Parlando alla Cpac, Trump è apocalittico: se Biden vince le elezioni a novembre, il “peggio deve ancora venire”, gli Stati Uniti continueranno la loro corsa verso l’inferno. Paragonandosi di nuovo ad Alexei Navalny e definendosi “un orgoglioso dissidente politico“, il magnate si propone come l’unico freno per “fermare il declino“, come il “passaporto contro la tirannia“. E continua: “Biden ed i suoi scagnozzi vi hanno intrappolato su un treno espresso verso la rovina. Votarmi è un biglietto per la libertà”.

L’ex presidente denuncia il “sistema” responsabile dei 91 capi di accusa mossigli in quattro processi e del pagamento di oltre mezzo miliardo di dollari già impostogli in due processi civili perduti. E aggiunge: “L’unico mio crimine è difendere l’America, sono stato incriminato più di Al Capone. Vogliono strapparmi la libertà ma non m’arrendo, il giorno del voto sarà il giorno della liberazione dai bugiardi, il giorno del giudizio”.
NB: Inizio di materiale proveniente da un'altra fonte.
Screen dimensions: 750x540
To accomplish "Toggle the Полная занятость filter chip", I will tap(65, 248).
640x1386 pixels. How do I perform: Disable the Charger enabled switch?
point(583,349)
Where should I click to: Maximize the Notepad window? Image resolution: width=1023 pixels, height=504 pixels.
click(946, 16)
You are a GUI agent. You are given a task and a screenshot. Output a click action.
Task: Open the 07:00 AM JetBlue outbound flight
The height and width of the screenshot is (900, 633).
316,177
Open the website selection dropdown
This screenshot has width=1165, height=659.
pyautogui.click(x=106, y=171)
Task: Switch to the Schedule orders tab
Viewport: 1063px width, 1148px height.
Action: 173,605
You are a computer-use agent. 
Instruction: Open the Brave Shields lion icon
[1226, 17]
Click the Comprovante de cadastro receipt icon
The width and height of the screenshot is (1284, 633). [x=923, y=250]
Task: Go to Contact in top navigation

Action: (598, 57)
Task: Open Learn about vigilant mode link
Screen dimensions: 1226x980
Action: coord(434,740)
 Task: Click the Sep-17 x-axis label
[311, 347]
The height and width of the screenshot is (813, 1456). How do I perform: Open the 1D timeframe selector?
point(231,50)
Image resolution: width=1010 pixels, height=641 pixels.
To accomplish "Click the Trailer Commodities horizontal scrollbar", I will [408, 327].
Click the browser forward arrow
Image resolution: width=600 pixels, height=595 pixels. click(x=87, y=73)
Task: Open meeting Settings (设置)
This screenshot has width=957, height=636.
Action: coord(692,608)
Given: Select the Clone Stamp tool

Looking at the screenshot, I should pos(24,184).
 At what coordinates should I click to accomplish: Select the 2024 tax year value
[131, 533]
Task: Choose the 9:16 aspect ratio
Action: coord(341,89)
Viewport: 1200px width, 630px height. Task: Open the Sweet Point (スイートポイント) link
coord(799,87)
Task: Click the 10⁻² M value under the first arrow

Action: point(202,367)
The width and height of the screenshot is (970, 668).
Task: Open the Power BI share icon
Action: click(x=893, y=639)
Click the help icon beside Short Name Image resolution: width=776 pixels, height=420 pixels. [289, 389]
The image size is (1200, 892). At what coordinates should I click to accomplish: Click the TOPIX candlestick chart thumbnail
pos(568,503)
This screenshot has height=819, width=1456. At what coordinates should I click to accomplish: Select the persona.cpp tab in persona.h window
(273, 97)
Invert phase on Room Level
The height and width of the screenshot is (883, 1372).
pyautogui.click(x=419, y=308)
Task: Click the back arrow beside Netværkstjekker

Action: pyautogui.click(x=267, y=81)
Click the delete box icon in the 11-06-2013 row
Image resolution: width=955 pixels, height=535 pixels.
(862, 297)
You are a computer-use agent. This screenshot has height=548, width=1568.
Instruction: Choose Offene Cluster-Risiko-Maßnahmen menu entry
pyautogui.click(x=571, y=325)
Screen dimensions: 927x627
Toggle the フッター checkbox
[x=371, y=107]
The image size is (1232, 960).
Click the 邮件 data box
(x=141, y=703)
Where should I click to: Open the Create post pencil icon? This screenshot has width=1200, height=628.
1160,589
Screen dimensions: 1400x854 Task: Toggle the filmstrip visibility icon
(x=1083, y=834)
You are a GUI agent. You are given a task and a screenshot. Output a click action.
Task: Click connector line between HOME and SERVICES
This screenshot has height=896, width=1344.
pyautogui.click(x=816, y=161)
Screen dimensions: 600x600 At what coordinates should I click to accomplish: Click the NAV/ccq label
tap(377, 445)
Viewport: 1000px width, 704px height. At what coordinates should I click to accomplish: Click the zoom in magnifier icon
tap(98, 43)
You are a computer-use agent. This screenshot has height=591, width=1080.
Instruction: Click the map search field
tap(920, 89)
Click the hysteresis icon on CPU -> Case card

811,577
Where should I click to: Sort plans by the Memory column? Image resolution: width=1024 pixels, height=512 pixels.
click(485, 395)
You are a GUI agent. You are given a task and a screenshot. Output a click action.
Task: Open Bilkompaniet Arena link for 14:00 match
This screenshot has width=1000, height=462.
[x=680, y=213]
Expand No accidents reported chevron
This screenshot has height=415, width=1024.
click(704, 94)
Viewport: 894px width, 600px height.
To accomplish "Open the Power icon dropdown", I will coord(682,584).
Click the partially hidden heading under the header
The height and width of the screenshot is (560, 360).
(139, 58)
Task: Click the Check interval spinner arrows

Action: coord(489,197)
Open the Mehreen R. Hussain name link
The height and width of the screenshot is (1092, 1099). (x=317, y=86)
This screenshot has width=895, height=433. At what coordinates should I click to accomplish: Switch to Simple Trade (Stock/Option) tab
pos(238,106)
Il magnate scarica la sua furia anche su Haley, colpevole di restare in lizza. Di recente l’ha definita Shiva, la divinità della distruzione, e l’ha anche velatamente minacciata. A margine della Cpac, Trump inneggia al presidente dell’Argentina Javier Milei che a lui s’ispira anche nello slogan: MAGA, Make Argentina Great Again. I due si abbracciano e Milei grida: “Viva la libertà!”. Che non potrebbe essere in mani peggiori.